_What the task asks_
Copy out the entries below word for word, starting at the line that contains "Image resolution: width=1125" and ending at the line that contains "Screen dimensions: 600x437 pos(523,59)", both of these lines included. Give only those lines.

_Supplied data_
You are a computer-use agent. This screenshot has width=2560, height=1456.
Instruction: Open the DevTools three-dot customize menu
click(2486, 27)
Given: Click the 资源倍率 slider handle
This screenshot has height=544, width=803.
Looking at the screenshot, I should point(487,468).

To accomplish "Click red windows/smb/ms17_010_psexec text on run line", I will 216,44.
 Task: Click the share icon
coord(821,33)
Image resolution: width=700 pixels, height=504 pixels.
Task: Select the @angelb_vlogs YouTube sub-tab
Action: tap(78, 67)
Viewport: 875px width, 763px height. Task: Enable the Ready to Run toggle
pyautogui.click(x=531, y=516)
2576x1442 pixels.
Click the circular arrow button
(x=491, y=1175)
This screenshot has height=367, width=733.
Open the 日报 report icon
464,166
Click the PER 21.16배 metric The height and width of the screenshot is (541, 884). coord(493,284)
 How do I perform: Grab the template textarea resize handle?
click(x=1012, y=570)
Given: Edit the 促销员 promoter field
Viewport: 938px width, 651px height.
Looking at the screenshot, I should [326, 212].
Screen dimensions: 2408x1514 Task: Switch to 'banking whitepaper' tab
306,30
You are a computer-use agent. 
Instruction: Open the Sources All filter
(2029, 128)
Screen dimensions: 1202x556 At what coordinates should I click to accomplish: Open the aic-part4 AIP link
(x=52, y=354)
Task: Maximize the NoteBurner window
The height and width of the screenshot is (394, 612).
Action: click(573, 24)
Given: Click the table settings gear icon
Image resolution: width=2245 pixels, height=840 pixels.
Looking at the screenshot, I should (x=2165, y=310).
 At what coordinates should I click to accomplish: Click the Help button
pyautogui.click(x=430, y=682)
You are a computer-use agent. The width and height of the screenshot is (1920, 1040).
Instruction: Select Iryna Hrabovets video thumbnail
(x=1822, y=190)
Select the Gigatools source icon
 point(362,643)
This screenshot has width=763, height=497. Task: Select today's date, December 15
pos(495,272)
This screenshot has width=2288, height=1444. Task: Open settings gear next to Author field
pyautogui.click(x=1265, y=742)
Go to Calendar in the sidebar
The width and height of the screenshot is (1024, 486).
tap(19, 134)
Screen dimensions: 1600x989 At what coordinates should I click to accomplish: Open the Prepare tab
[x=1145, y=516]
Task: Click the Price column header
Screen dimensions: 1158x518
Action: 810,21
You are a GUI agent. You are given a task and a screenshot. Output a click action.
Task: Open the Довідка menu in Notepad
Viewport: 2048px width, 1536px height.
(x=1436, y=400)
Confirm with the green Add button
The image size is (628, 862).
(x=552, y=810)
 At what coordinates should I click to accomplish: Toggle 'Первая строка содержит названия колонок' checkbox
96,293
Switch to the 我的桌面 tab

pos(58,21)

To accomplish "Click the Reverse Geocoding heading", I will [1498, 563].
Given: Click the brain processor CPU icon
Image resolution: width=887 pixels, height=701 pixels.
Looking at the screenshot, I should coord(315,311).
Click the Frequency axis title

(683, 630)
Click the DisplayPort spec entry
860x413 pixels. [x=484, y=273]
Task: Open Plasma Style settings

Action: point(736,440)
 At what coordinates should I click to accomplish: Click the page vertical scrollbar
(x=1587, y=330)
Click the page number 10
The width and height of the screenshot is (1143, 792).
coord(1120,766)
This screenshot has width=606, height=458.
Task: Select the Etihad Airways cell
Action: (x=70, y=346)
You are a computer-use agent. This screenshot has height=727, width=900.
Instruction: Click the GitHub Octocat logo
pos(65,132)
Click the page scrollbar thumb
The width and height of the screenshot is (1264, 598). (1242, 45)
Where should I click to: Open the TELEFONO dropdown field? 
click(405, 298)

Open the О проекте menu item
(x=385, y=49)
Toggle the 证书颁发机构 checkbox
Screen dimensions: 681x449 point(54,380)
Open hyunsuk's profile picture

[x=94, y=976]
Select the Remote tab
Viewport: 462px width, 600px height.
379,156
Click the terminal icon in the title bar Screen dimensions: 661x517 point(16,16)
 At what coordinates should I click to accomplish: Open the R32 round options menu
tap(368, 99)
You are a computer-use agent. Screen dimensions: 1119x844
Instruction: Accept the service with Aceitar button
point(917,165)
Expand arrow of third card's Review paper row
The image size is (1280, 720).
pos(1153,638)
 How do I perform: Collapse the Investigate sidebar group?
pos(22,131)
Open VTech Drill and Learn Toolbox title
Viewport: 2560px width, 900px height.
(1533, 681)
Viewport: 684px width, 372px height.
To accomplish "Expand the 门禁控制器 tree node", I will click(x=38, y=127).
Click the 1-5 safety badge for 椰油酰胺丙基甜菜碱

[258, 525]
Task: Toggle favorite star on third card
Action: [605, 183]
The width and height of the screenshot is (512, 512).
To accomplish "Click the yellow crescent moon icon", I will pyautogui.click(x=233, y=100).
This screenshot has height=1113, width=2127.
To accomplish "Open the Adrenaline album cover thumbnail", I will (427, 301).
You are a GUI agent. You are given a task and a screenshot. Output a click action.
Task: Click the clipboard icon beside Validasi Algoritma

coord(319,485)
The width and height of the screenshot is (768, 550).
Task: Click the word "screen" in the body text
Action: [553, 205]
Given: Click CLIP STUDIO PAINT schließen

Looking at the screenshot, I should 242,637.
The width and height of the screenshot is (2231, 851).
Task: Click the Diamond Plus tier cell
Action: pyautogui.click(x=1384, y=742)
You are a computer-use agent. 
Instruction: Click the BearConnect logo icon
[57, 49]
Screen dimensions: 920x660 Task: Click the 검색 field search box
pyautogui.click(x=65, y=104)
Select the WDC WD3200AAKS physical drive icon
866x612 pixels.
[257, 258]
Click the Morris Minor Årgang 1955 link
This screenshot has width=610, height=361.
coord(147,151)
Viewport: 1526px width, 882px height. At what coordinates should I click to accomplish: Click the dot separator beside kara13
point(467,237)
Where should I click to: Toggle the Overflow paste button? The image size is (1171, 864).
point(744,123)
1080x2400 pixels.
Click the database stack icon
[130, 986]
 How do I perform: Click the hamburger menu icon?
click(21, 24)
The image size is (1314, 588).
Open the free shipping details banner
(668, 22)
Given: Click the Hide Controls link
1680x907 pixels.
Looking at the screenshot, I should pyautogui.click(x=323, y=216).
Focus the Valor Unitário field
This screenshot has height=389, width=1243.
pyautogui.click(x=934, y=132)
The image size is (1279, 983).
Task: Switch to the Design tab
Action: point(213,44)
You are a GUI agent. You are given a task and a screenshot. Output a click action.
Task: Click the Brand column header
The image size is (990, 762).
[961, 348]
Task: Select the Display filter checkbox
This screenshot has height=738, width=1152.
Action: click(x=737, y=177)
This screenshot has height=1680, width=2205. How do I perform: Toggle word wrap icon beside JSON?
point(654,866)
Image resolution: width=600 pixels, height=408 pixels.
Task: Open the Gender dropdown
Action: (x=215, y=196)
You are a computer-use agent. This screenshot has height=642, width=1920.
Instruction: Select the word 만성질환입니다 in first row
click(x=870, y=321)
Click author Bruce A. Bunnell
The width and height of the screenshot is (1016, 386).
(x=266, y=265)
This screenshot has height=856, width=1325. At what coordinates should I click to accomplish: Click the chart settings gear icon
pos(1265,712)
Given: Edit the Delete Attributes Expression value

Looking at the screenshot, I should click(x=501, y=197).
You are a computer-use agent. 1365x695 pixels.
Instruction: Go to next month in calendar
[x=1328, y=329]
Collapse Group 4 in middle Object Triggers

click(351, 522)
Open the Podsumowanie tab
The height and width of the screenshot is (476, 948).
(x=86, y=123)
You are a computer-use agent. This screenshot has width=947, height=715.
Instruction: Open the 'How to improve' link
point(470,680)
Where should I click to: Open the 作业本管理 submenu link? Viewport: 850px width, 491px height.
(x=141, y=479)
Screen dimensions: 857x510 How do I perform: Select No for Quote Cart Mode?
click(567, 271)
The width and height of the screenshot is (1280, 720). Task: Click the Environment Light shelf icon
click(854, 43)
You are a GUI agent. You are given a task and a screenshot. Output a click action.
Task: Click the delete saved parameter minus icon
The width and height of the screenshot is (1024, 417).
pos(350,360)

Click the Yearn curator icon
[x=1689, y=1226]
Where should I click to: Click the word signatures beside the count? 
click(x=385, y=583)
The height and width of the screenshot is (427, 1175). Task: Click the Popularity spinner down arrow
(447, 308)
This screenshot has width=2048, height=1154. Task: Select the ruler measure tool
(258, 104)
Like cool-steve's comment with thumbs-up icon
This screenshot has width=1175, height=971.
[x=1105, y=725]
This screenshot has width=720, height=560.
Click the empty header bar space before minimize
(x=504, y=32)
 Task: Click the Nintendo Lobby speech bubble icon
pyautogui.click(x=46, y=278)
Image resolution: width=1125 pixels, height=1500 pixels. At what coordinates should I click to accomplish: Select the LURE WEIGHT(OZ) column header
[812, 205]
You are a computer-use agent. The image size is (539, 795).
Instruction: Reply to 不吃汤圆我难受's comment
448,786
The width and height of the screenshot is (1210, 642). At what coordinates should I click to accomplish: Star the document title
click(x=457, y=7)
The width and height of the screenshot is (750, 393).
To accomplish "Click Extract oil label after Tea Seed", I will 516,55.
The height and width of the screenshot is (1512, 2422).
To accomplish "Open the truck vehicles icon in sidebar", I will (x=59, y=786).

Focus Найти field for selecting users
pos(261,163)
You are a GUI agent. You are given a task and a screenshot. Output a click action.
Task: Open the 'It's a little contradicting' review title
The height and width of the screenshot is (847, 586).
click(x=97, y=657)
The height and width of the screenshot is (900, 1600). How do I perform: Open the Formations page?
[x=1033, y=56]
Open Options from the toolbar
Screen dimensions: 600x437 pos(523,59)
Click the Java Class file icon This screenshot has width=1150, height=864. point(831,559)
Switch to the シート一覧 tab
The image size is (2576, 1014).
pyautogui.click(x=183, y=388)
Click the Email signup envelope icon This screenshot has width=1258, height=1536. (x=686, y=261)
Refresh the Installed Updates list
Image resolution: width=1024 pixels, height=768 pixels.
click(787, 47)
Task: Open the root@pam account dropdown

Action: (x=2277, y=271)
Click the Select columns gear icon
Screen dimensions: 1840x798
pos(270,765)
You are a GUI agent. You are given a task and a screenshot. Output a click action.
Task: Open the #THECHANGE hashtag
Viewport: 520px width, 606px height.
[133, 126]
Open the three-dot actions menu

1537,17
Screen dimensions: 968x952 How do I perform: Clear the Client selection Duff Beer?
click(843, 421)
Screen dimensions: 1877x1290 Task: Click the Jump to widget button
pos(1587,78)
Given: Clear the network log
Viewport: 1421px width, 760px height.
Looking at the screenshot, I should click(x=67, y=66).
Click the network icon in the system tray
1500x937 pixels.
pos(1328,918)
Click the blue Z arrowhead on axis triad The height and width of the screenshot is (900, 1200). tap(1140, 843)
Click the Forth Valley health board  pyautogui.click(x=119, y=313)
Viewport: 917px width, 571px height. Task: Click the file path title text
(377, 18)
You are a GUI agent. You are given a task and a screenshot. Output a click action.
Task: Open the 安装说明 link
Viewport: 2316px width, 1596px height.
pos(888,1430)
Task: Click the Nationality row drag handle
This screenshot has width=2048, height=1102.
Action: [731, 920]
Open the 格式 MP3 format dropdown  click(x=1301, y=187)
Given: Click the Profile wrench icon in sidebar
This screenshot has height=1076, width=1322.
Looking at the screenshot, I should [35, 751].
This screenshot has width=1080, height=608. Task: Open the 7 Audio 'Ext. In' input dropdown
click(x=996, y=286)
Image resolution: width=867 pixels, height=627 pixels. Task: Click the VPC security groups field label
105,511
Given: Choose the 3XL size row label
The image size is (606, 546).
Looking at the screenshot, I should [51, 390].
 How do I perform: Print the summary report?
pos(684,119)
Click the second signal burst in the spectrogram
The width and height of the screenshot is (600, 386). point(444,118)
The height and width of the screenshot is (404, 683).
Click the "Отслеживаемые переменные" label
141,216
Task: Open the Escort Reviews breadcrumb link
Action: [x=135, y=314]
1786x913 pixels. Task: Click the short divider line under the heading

_Answer to the problem_
Image resolution: width=1125 pixels, height=1500 pixels. At what coordinates should I click to accomplish: Select the LURE WEIGHT(OZ) column header
[812, 205]
You are a computer-use agent. The image size is (539, 795).
Instruction: Reply to 不吃汤圆我难受's comment
448,786
The width and height of the screenshot is (1210, 642). At what coordinates should I click to accomplish: Star the document title
click(x=457, y=7)
The width and height of the screenshot is (750, 393).
To accomplish "Click Extract oil label after Tea Seed", I will 516,55.
The height and width of the screenshot is (1512, 2422).
To accomplish "Open the truck vehicles icon in sidebar", I will (x=59, y=786).

Focus Найти field for selecting users
pos(261,163)
You are a GUI agent. You are given a task and a screenshot. Output a click action.
Task: Open the 'It's a little contradicting' review title
The height and width of the screenshot is (847, 586).
click(x=97, y=657)
The height and width of the screenshot is (900, 1600). How do I perform: Open the Formations page?
[x=1033, y=56]
Open Options from the toolbar
Screen dimensions: 600x437 pos(523,59)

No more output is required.